### Work request
Every entry needs to be printed exactly, please.

Items listed in a dataset
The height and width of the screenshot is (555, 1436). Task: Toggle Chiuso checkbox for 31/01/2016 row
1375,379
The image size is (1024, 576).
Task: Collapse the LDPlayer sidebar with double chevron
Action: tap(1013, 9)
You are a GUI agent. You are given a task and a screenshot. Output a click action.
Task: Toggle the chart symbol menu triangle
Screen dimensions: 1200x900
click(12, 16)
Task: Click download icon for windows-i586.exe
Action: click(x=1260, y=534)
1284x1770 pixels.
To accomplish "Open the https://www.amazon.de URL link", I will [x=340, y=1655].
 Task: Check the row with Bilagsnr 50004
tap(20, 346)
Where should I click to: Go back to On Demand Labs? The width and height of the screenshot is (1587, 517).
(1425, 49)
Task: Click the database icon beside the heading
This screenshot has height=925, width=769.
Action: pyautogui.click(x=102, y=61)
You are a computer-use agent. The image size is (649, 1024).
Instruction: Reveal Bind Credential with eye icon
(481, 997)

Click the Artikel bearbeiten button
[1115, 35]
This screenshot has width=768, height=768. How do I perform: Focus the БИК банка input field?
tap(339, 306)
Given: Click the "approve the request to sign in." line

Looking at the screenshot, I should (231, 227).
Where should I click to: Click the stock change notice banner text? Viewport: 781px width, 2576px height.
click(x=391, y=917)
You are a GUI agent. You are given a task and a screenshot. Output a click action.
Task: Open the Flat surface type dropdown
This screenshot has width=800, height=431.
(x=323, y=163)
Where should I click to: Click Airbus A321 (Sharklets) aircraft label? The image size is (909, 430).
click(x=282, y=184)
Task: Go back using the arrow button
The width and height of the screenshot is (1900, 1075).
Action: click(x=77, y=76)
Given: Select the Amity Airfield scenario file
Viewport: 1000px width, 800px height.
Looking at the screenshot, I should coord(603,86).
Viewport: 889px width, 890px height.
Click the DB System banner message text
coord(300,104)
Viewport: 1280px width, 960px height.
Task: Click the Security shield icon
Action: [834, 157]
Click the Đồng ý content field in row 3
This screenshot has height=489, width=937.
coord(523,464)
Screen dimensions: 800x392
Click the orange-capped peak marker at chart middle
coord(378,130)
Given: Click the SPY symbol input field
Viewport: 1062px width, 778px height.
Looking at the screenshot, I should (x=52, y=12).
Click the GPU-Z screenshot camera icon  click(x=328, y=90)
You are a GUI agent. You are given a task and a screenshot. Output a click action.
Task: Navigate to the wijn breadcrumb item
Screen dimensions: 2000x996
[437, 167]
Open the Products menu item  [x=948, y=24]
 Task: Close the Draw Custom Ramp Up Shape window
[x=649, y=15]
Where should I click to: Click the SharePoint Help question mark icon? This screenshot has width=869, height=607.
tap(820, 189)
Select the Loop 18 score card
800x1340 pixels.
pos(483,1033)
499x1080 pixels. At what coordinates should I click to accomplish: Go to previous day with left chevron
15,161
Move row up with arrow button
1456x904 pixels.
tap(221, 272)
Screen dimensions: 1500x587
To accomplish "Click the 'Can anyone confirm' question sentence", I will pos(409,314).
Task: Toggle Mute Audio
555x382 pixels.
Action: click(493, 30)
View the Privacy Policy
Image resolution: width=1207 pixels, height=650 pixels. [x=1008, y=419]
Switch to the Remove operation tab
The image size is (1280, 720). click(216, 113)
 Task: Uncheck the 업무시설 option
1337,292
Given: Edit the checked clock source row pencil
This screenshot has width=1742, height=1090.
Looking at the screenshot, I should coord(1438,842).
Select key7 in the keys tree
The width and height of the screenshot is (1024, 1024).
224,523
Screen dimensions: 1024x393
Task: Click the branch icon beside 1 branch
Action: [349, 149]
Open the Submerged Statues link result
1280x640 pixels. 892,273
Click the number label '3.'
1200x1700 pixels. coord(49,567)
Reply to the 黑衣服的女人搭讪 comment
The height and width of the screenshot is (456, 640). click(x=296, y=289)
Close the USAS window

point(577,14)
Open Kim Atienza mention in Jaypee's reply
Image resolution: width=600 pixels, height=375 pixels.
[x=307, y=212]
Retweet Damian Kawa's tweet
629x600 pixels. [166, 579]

### Answer section
The height and width of the screenshot is (555, 1436). Task: Toggle Chiuso checkbox for 31/01/2016 row
1375,379
The image size is (1024, 576).
Task: Collapse the LDPlayer sidebar with double chevron
Action: tap(1013, 9)
You are a GUI agent. You are given a task and a screenshot. Output a click action.
Task: Toggle the chart symbol menu triangle
Screen dimensions: 1200x900
click(12, 16)
Task: Click download icon for windows-i586.exe
Action: click(x=1260, y=534)
1284x1770 pixels.
To accomplish "Open the https://www.amazon.de URL link", I will [x=340, y=1655].
 Task: Check the row with Bilagsnr 50004
tap(20, 346)
Where should I click to: Go back to On Demand Labs? The width and height of the screenshot is (1587, 517).
(1425, 49)
Task: Click the database icon beside the heading
This screenshot has height=925, width=769.
Action: pyautogui.click(x=102, y=61)
You are a computer-use agent. The image size is (649, 1024).
Instruction: Reveal Bind Credential with eye icon
(481, 997)

Click the Artikel bearbeiten button
[1115, 35]
This screenshot has width=768, height=768. How do I perform: Focus the БИК банка input field?
tap(339, 306)
Given: Click the "approve the request to sign in." line

Looking at the screenshot, I should (231, 227).
Where should I click to: Click the stock change notice banner text? Viewport: 781px width, 2576px height.
click(x=391, y=917)
You are a GUI agent. You are given a task and a screenshot. Output a click action.
Task: Open the Flat surface type dropdown
This screenshot has width=800, height=431.
(x=323, y=163)
Where should I click to: Click Airbus A321 (Sharklets) aircraft label? The image size is (909, 430).
click(x=282, y=184)
Task: Go back using the arrow button
The width and height of the screenshot is (1900, 1075).
Action: click(x=77, y=76)
Given: Select the Amity Airfield scenario file
Viewport: 1000px width, 800px height.
Looking at the screenshot, I should coord(603,86).
Viewport: 889px width, 890px height.
Click the DB System banner message text
coord(300,104)
Viewport: 1280px width, 960px height.
Task: Click the Security shield icon
Action: [834, 157]
Click the Đồng ý content field in row 3
This screenshot has height=489, width=937.
coord(523,464)
Screen dimensions: 800x392
Click the orange-capped peak marker at chart middle
coord(378,130)
Given: Click the SPY symbol input field
Viewport: 1062px width, 778px height.
Looking at the screenshot, I should (x=52, y=12).
Click the GPU-Z screenshot camera icon  click(x=328, y=90)
You are a GUI agent. You are given a task and a screenshot. Output a click action.
Task: Navigate to the wijn breadcrumb item
Screen dimensions: 2000x996
[437, 167]
Open the Products menu item  [x=948, y=24]
 Task: Close the Draw Custom Ramp Up Shape window
[x=649, y=15]
Where should I click to: Click the SharePoint Help question mark icon? This screenshot has width=869, height=607.
tap(820, 189)
Select the Loop 18 score card
800x1340 pixels.
pos(483,1033)
499x1080 pixels. At what coordinates should I click to accomplish: Go to previous day with left chevron
15,161
Move row up with arrow button
1456x904 pixels.
tap(221, 272)
Screen dimensions: 1500x587
To accomplish "Click the 'Can anyone confirm' question sentence", I will pos(409,314).
Task: Toggle Mute Audio
555x382 pixels.
Action: click(493, 30)
View the Privacy Policy
Image resolution: width=1207 pixels, height=650 pixels. [x=1008, y=419]
Switch to the Remove operation tab
The image size is (1280, 720). click(216, 113)
 Task: Uncheck the 업무시설 option
1337,292
Given: Edit the checked clock source row pencil
This screenshot has width=1742, height=1090.
Looking at the screenshot, I should coord(1438,842).
Select key7 in the keys tree
The width and height of the screenshot is (1024, 1024).
224,523
Screen dimensions: 1024x393
Task: Click the branch icon beside 1 branch
Action: [349, 149]
Open the Submerged Statues link result
1280x640 pixels. 892,273
Click the number label '3.'
1200x1700 pixels. coord(49,567)
Reply to the 黑衣服的女人搭讪 comment
The height and width of the screenshot is (456, 640). click(x=296, y=289)
Close the USAS window

point(577,14)
Open Kim Atienza mention in Jaypee's reply
Image resolution: width=600 pixels, height=375 pixels.
[x=307, y=212]
Retweet Damian Kawa's tweet
629x600 pixels. [166, 579]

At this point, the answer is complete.